Search code examples
phpgzipfseek

php gzseek seems beyond size of file


I have encountered a strange problem off and on over the last two years when trying to establish the size of files, in particular gz zip compressed files. I have found workarounds but they are not ideal. The problem is that gzseek() seems to always seek up to approx. 2.14GB file size regardless of the size of the uncompressed file. When testing I have established the uncompressed file size by 1) unzipping and saving as text, and 2) using gzread() to read 1MB at the time until end of file. Lets say that the uncompressed file size is 13MB.

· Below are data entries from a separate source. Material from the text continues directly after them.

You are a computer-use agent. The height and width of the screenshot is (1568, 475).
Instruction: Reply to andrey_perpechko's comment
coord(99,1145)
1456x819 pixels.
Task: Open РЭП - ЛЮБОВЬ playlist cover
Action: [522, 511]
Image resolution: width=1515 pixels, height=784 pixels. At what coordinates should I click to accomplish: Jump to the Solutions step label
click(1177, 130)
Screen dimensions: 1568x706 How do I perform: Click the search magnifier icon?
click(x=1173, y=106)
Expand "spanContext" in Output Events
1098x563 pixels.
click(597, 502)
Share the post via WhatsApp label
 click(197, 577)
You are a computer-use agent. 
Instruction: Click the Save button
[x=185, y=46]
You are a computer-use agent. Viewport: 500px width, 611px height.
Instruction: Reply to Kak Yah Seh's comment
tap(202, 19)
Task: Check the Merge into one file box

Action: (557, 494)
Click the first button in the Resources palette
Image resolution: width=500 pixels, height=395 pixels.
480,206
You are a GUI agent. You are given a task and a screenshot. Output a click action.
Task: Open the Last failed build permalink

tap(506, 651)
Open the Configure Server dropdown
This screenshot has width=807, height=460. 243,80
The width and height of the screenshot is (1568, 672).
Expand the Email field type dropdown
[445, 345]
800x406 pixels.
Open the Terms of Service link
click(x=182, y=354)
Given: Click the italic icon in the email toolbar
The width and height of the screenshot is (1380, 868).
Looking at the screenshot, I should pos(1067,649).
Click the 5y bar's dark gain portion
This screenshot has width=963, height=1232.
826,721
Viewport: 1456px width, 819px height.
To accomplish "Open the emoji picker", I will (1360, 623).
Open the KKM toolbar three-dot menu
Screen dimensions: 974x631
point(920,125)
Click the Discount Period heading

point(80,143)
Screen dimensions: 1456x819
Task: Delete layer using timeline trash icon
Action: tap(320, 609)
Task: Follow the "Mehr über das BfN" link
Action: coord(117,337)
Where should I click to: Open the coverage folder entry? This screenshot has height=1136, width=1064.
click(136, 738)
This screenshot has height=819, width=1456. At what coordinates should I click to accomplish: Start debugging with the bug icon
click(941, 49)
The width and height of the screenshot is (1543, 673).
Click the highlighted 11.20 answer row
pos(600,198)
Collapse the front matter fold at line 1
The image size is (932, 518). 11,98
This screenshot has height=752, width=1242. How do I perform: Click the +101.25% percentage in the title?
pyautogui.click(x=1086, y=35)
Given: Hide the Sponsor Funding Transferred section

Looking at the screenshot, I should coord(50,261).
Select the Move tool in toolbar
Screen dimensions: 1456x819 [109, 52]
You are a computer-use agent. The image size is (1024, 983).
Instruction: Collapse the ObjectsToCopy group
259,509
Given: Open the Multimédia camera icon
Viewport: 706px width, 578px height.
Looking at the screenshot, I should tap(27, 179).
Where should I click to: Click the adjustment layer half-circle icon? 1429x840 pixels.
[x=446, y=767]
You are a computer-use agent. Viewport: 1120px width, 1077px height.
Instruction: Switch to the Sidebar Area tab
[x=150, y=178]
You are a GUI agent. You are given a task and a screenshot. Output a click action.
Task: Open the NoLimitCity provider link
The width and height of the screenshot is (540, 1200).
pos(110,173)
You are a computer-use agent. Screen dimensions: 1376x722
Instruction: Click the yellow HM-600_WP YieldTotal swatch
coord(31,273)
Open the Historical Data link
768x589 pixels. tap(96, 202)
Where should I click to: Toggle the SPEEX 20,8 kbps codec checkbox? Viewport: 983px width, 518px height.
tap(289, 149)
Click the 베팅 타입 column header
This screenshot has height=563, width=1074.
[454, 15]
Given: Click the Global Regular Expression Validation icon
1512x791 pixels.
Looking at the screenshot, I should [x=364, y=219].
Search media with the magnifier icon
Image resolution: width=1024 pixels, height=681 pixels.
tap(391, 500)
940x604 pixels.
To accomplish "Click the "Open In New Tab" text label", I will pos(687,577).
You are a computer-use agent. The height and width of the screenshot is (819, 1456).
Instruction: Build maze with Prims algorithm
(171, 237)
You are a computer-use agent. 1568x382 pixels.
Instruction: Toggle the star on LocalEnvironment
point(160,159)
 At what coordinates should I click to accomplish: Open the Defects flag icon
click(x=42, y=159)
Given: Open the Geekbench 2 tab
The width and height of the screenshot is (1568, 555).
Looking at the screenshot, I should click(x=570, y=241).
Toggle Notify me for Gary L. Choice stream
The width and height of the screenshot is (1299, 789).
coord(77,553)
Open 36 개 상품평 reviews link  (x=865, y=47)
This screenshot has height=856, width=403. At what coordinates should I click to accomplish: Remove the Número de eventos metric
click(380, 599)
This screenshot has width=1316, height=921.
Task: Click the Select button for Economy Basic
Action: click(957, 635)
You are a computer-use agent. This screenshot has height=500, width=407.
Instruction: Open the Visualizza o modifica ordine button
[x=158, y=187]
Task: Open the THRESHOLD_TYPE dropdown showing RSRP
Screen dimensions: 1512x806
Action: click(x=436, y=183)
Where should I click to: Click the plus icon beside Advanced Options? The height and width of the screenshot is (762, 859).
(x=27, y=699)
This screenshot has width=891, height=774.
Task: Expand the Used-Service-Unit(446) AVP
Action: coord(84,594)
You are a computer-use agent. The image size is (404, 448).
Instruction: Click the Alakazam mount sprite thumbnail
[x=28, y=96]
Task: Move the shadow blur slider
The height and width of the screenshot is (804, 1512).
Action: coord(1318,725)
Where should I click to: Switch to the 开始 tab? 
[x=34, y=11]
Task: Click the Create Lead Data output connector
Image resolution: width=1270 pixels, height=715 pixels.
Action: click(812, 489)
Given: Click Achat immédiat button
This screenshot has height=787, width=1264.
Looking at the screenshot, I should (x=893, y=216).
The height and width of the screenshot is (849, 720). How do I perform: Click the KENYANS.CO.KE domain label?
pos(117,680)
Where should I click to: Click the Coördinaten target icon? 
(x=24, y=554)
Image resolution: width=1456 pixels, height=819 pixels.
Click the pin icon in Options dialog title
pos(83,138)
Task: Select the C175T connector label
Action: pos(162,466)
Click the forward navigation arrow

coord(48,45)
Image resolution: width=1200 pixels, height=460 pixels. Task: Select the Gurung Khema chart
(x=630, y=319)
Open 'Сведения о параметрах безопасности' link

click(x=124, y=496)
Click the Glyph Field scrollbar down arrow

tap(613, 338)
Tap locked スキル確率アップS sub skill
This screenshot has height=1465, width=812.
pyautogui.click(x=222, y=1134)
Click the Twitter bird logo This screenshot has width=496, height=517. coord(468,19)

Test code with gzseek() and gztell(). This will advance the handle 1mb / 1000000 bytes but always continue up to approx. 2.14GB regardless of uncompressed file size:

//GZ file is opened ....

gzseek($Handle, 0, SEEK_SET);
while (true) {
  //Seek through file advancing offset with 1000000 bytes each time
  $Eof  = gzseek($Handle, 1000000, SEEK_CUR);  //0 or -1 if passed eof

  //This will dump the handle position incrementing 1000000 bytes at the time but continue until
  //approx. 2.14 GB even through file is 13MB uncompressed
  var_dump(gztell($Handle)); 

  //When the handle (via gztell() ) shows 2.14GB, the gzseek() returns -1 which means it 
  //has reached / gone pas end of file
  if ( $Eof !== -1 ) {
     //This will only be true once the gztell() shows approx. 2.14GB
     break;
  } 

}

Now if instead using gzread() it will work fine, the handle is advanced 1mb/1000000 bytes until 13mb. E.g.:

while ( !gzeof($Handle) ) {
   $Data = gzread($Handle, 1000000);
}

Having researched this a lot in the last years, I have never found a working solution for measuring file size of gz files, not any reports on why it can't be done with gzseek, which I find a bit strange. Either gzseek doesn't work and I would expect to have found that reported or I am really missing something here. Thanks for the help, Chris


Solution

  • What you are missing is that, just like fseek(), gzseek() can and will set the read or write pointer to wherever you ask, including beyond the end of the file. Those functions do not check for the end of file. In fact, fseek() clears the end-of-file flag, to allow reading a growing file.

    Only if you do a read after the seek will it determine if you are at or past the end of file.

    Contrary to your claim, you have in fact found a working solution for determining the uncompressed size of a gzip file, which is to use gzread().